5 thoughts on “Meet The New Browser Security, Same as the Old Browser Security?

  1. FYI. Tyler’s Petname toolbar is the easiest and also works on Mac. However it wasn’t the first, that title goes to Trustbar, which I first spotted in July of 2004 (see Making VeriSign like CocaCola below).
    What Tyler added was to a) name the beast as although Amir was on the right track, he hadn’t been aware of Petnames as a concept and his implementation and philsophy was muddled, b) wrote it in its minimalist form as opposed to Trustbar which is a comprehensive approach, and c) provided some competition to Amir, which they have both benefitted from exceedingly. We’ve since stressed that competition in the AntiFraudCoffeeRoom over at CAcert.
    The drum has been banging on how to do this for the longest time… It’s easy to cut Microsoft short on this because they’ve made an error in shooting for better “identity validation.” They are wrong on that but they will discover in a year or two, it’s an understandable and small error in the scope of things.
    Microsoft are to be praised to the roof on phishing. They have single handedly done what no regulator, no security person, no vendor, no browser, no phisher, no victim and no bank could do. They’ve provided us all with the greatest weapon possible against phishing: credibility. Until Microsoft 1) stated that phishing was a browser threat and 2) put a release out there with anti-phishing built in, anyone who talked about phishing was ignored by the mainstream and considered a kook. Now you get to read about it where it matters – in the blogs of the browser makers themselves who are now starting the long journey of learning about phishing.
    We have Microsoft to thank for that. (Start with Trustbar and Petname, guys!)
    iang

  2. In response to the lore of petnames not being documented, Marc Stiegler wrote an Introduction to Petname Systems (click below) which we pre-reviewed in FC++ (see on the FC blog). It got a lot of commentary, and the article is looking for a place to publish.
    Petnames and Zooko’s Triangle are an up and coming security pattern and it is well worth the effort to get familiar with the concepts.
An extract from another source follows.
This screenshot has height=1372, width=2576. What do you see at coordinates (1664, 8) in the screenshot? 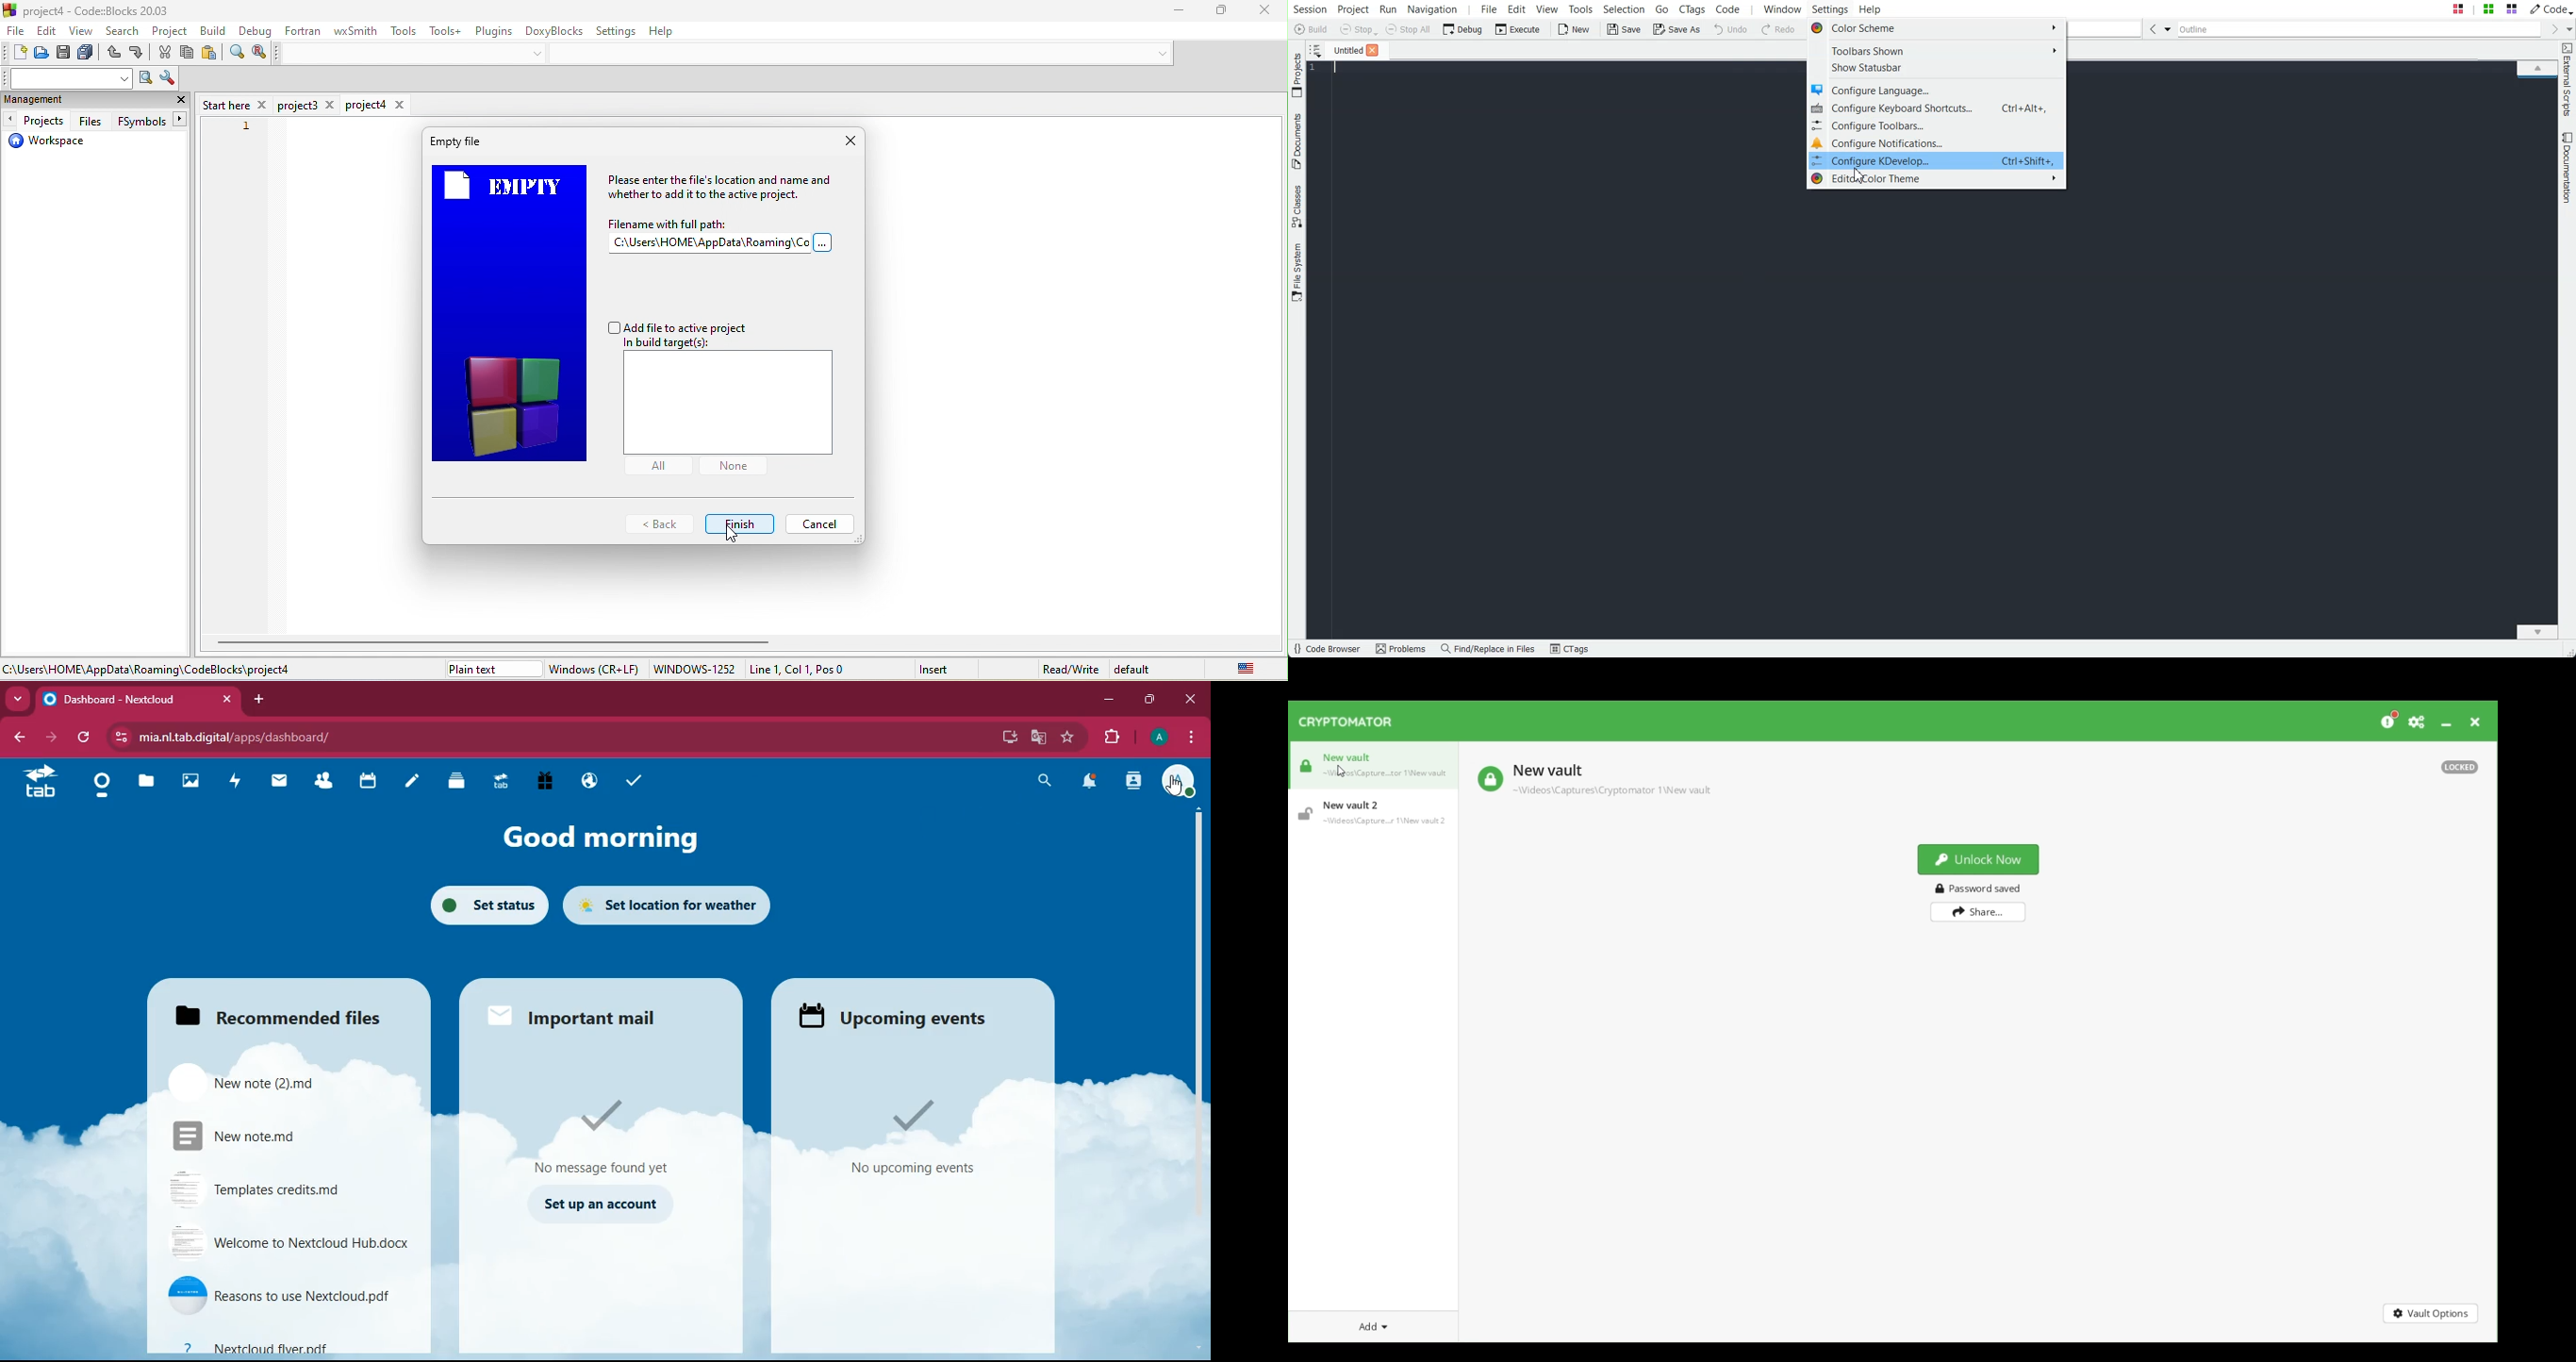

  3. Just for the record, I did in fact link to the “Introduction to Petname Systems” article in my post; I wanted to provide a link to describe the overall concept (in addition to linking to Tyler Close’s implementation of it); the intro article is the third link returned from a Google search for “petname”, after the extension itself.

  4. Just for the record, I first produced, and made available for download, a petname tool for web browsing in the summer of 2003. I also wrote paper explaining the theory that summer. The paper is at . You can use the “previous” links to get back to the original paper. I also announced the work on the cryptography list in July of 2003. A very heated, but not very productive, conversation ensued.
    I can claim credit for discovering the importance of the petname concept to the phishing problem; however, credit for the underlying mechanism goes to Mark Miller and others working at Electric Communities at the time.